Amherst can expect a significant bump in the state grant for the elementary school building project, following a vote by the Massachusetts School Building Authority’s (MSBA) Board of Directors on October 25 that approved higher-than-typical increases in funding limits.
The MSBA bases school project grants on square footage using a set per-square-foot funding limit. In December 2022, the MSBA increased that limit from $360/sf to $393/sf, or 9% more, which resulted in an estimated $2 million more state funding for Amherst’s Fort River project. This latest bump will see the rate jump to $516/sf, a 31% increase. The actual adjusted grant amount for Amherst won’t be known until the district submits project information to the MSBA and the existing funding agreement is amended to reflect the new limits. In the MSBA memo posted after the meeting, Amherst is listed as one of nine school projects that will share ian additional $110 million.
Whether or not the larger grant will result in a reduced tax impact for residents will depend on a number of factors, particularly the actual cost of the project, which is as yet unknown because construction bids have not yet been solicited. Bid documents are expected to be published in two packages – a smaller early bid package to be advertised this December for early site preparation work to begin in March 2024, and a main construction package to be advertised in July 2024 for work to begin at the end of August 2024.

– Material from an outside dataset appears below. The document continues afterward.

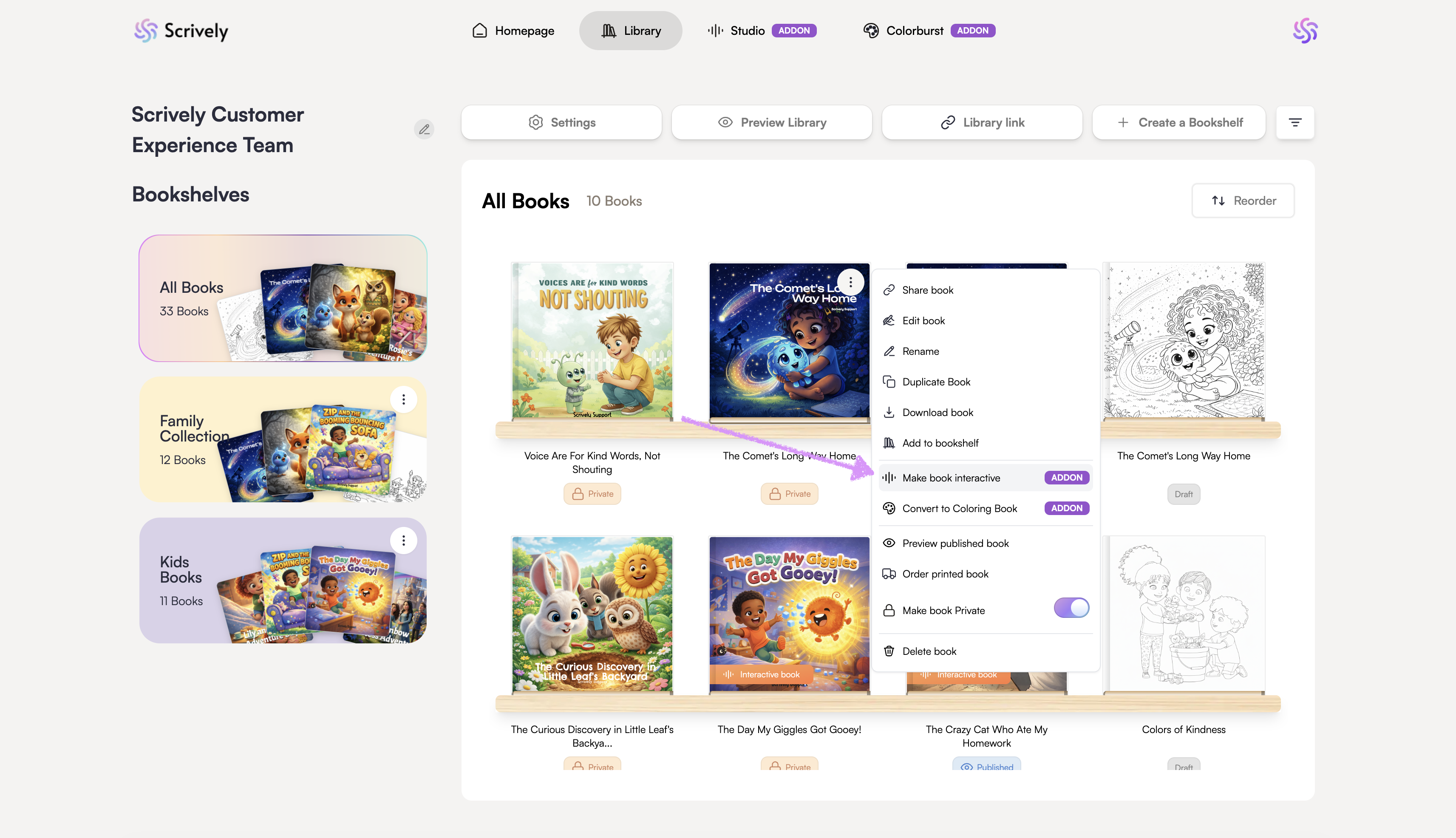The image size is (1456, 838).
Task: Select Make book interactive menu item
Action: coord(951,478)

With the estimated construction cost for the school project currently at $769/sf, according to data on the MSBA website, this latest funding limit increase brings state reimbursement much closer to the current cost of construction.

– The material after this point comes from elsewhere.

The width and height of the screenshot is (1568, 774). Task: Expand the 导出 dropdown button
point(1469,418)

Amherst entered into a project funding agreement with the MSBA in April 2023 for the $99 million project, with an estimated maximum facilities grant at that time of $39.6 million. A town-wide debt exclusion override vote in May 2023 to approve borrowing passed with an overwhelming 82% support from those voting. In addition to authorizing the appropriation for the project, the Town Council authorized the transfer of $5 million from town reserves for the project, most of which is expected to be recouped through energy rebates from Eversource and the federal Inflation Reduction Act. Formerly, third-party funding such as rebates, grants, state or federal funding, or donations reduced the amount of MSBA grant funding, but the policy was changed in June and Amherst will now be permitted to retain all funds received from a third party, which can be used to reduce the amount needed to be borrowed, and potentially the cost to taxpayers.

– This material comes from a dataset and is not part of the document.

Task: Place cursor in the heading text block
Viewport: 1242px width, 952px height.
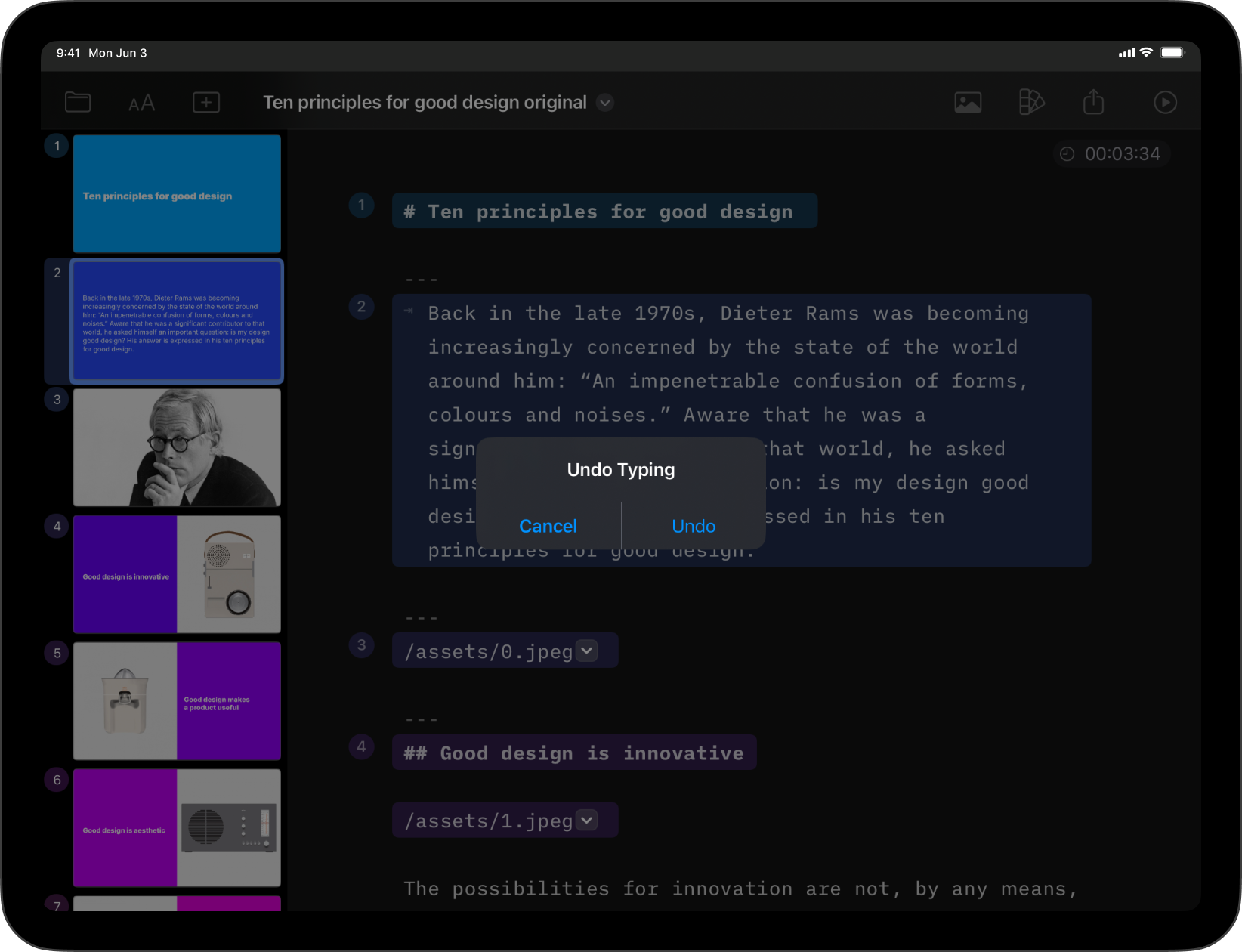Action: tap(604, 211)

Accelerated Repair Program
In addition to the newly-increased square footage funding limits, the Board also voted to reinstate the Accelerated Repair Program (ARP) from January 2024, with a budget of $150 million, double what it had been. The program, which is for funding smaller capital projects such as replacement of school roofs, windows, or boilers, was paused in October 2022 to redirect limited funding to whole building projects that were experiencing soaring costs due to high inflation.
The reinstatement of the repair program is more good news for Amherst as the Regional School District has been applying for many years for replacement of the middle school roof. Work began this week on substantial emergency repairs to the roof to fix leaks. Former ARP applications were unsuccessful as program funding was allocated to schools with the oldest roofs and Amherst missed the cut-off. With double the funding available, and the middle school roof turning 30 next year, the chances of a successful application should be much improved.